Photography and film are deeply personal to me. That's what makes me want to pick up my camera.
The most rewarding part about what I do is the connection I make with each family I meet— from San Francisco, East Bay, and everywhere in between. We share a unique journey of real moments together, and being invited into those intimate spaces is something I will never take for granted.
It's why I appointed myself the family documentarian early on, carefully recording life unfolding, and learning along the way how much I love visual storytelling. I picked up my first professional camera when my child was born, knowing those early years were dawning and full of change — and I never looked back. I can't imagine doing anything else.
I'm a maximalist in every sense: all-in on a project or power napping, rarely anything in between. A little weird and impressively clumsy, with absolutely zero shame dancing in public. I live in Alameda (aka the Midwest of the Bay Area) with my husband, my teen, and a menagerie of animals. Fair warning: I bring my outdated 90s dance moves to every session.
My upbringing taught me to find beauty where others see ordinary. Motherhood only deepened that instinct, and I've been known to cry at the drop of a hat. Kleenex is a standing item on my packing list for newborn sessions.
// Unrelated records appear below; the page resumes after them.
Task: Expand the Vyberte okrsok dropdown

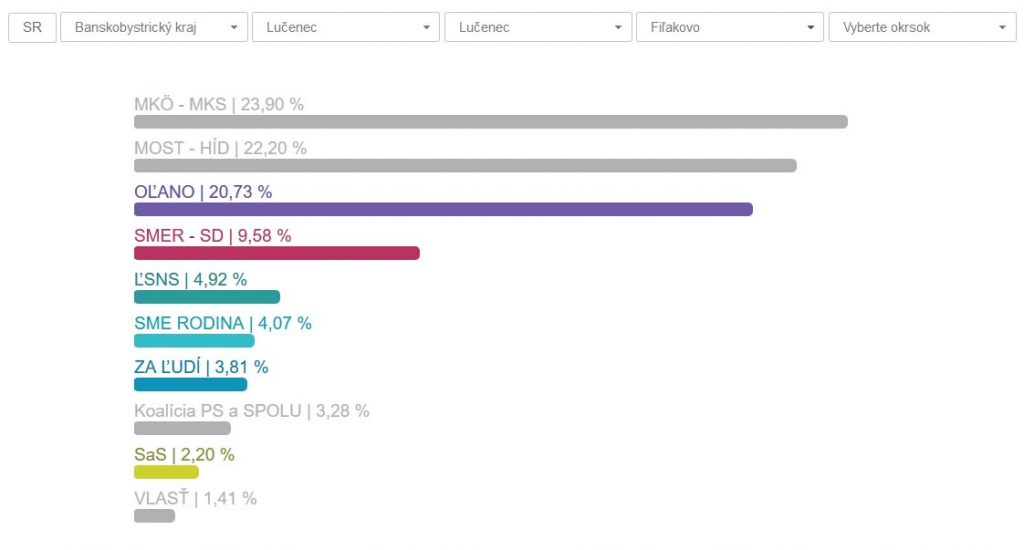Action: 922,27
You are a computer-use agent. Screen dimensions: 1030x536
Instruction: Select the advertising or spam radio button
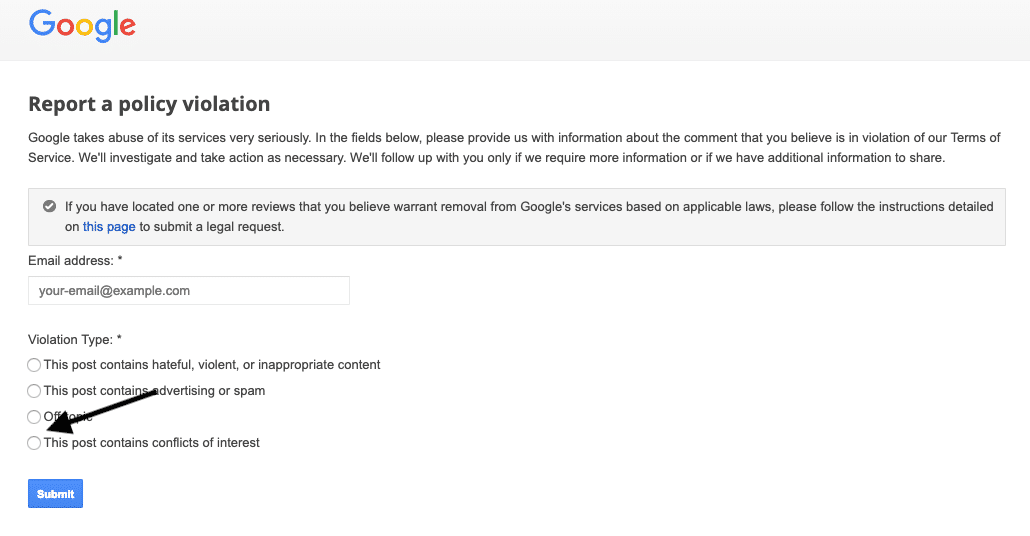(34, 391)
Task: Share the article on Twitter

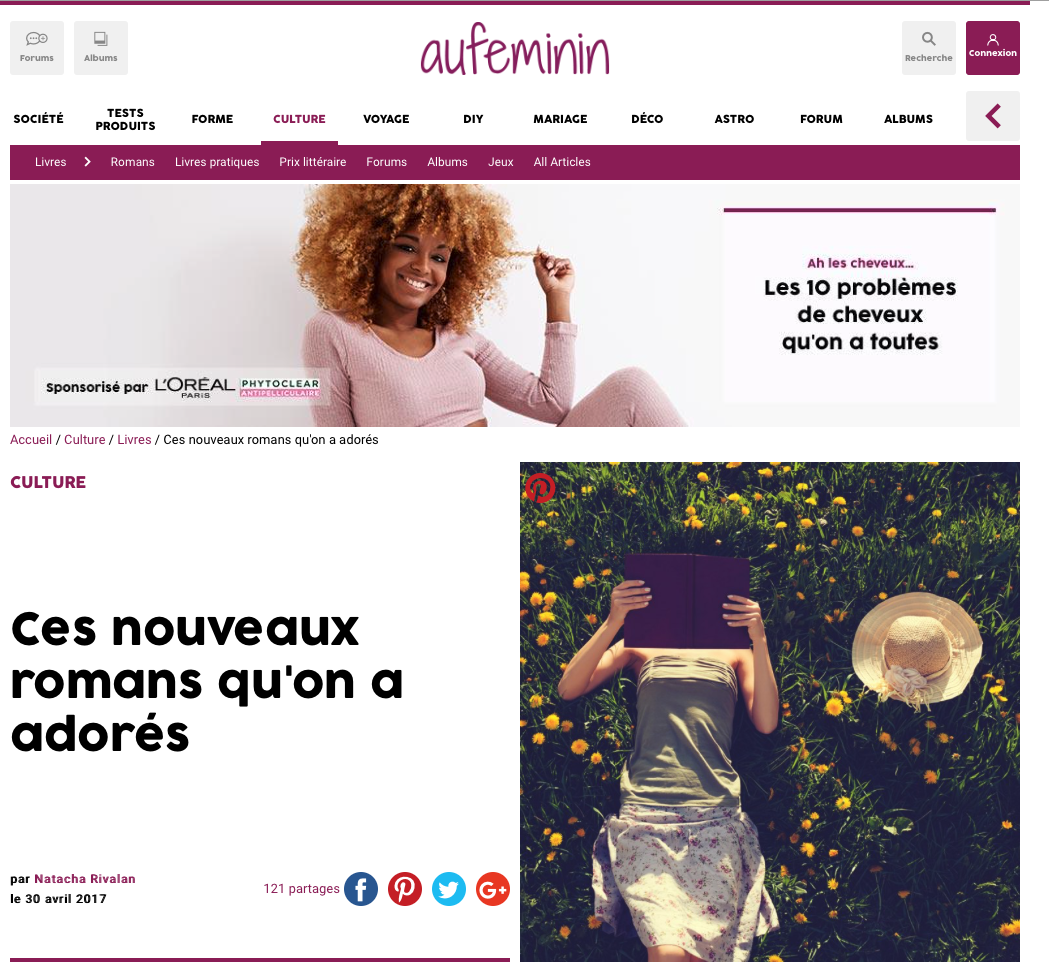Action: pos(448,889)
I'm awkward at small talk and large groups are where I go quiet — which is exactly why you'll never find me working weddings or large events, and why you will find me completely at home in yours. I work best in the intimate, the real, and the messy.
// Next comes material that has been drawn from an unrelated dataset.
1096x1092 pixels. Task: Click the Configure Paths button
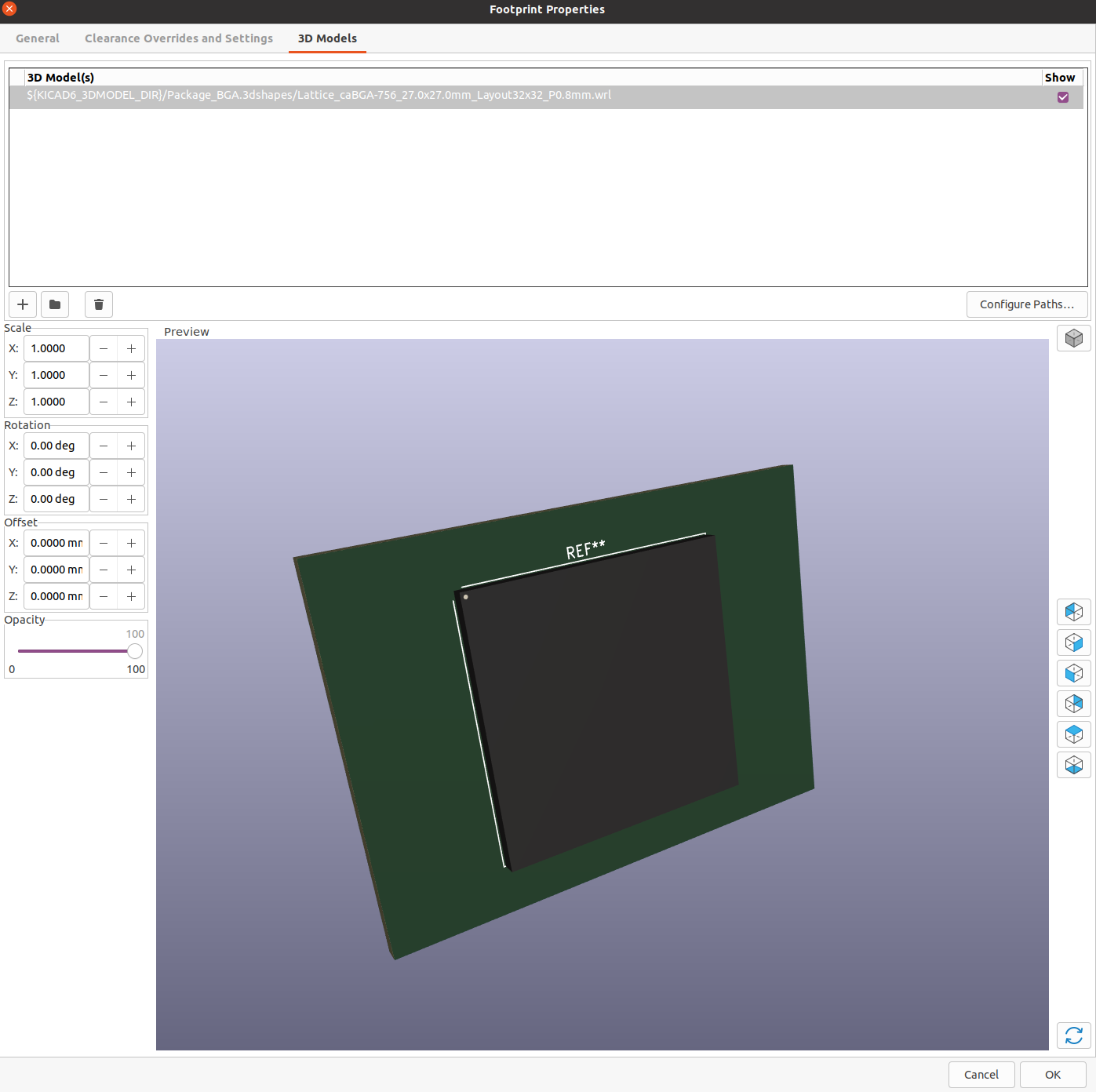tap(1026, 304)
I invest deeply in the people I work with and pour my whole heart into every session. Walking away with friendships after a session is always a major bonus — and it's the reason I love my job as much as I do.
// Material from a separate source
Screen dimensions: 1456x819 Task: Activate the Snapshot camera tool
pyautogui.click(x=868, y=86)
Some photographs leave an indelible imprint. These are mine. They connected us in ways that words couldn't, and kept the best parts of the people I love close. Showing my mom a photo of herself, full of strength and courage, reminded us both why any of this matters.
You choose presence over perfection. You're willing to show up as you are — toddler defiance, teenage angst, imperfect homes and all. You know that the messy, ordinary, everyday stuff is actually the good stuff. And somewhere deep down, you understand that your future self will thank you for it.